* [Given request]:
Could you return every one of the records below word for word, without changing anything?

* [Material for the task]:
## Begin

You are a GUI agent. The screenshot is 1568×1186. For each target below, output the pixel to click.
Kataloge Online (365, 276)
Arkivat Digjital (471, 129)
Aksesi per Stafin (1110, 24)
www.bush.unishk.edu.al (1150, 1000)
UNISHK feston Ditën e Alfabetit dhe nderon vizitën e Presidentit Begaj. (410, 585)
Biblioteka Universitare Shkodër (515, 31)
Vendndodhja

## End

* [Worked answer]:
You are a GUI agent. The screenshot is 1568×1186. For each target below, output the pixel to click.
Kataloge Online (365, 276)
Arkivat Digjital (471, 129)
Aksesi per Stafin (1110, 24)
www.bush.unishk.edu.al (1150, 1000)
UNISHK feston Ditën e Alfabetit dhe nderon vizitën e Presidentit Begaj. (410, 585)
Biblioteka Universitare Shkodër (515, 31)
Vendndodhja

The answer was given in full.